As part of the financing and listing completed last July, 969,231 warrants with an exercise price of $7.50 and a term of 5 years started trading under the symbol APOPW. With an expiry date in 2021 these warrants are a great opportunity to buy into the company with leveraged upside. At $8.74, the stock price offers 129% upside to $20. At a closing price of $2.30, APOPW offers 443% upside because the warrants would be worth an intrinsic value of $12.50 - $20 on APOP less the $7.50 strike price of the warrants.

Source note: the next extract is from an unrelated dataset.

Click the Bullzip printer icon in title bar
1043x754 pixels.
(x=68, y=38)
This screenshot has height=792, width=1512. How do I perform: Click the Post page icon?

The warrants are under no threat of being exercised because they are publicly traded with so much time left to expiry. It makes more sense for warrant owners to sell them than to exercise them and will remain so until 2021 when there is little to no time value left. Including the warrants there are about 7 million fully diluted ADS shares outstanding. A $20 target leads to about a $140 million fully diluted market cap which we find a fair comparison versus other early stage biotechs in the $100-$200 million market cap range.

While our target is $20, we are not seers nor the gospel. The stock price could top out at $12, $20 or $50 for all we know. We recommend that if traders find themselves to be substantially in the money that they ease out of a trade with profits. For instance, if you bought 10,000 shares at $9, you can begin selling at random prices - say, 1,000 shares at $12.32, another 1,000 at $13.68, another 1,000 at $15.07 etc. Choose random numbers instead of $12, $13, $14 etc to avoid building sell walls at certain prices. KBSF ran from $3 to $18 with our target being $30. Imagine how foolish it would have been to have not sold a single share and watch is pull back to as low as $5. New traders tend to want to do an all-or-nothing scenario where they buy all their shares and sell all their shares in one shot. You will never win trading like that. You will do much better easing in and easing out of trades.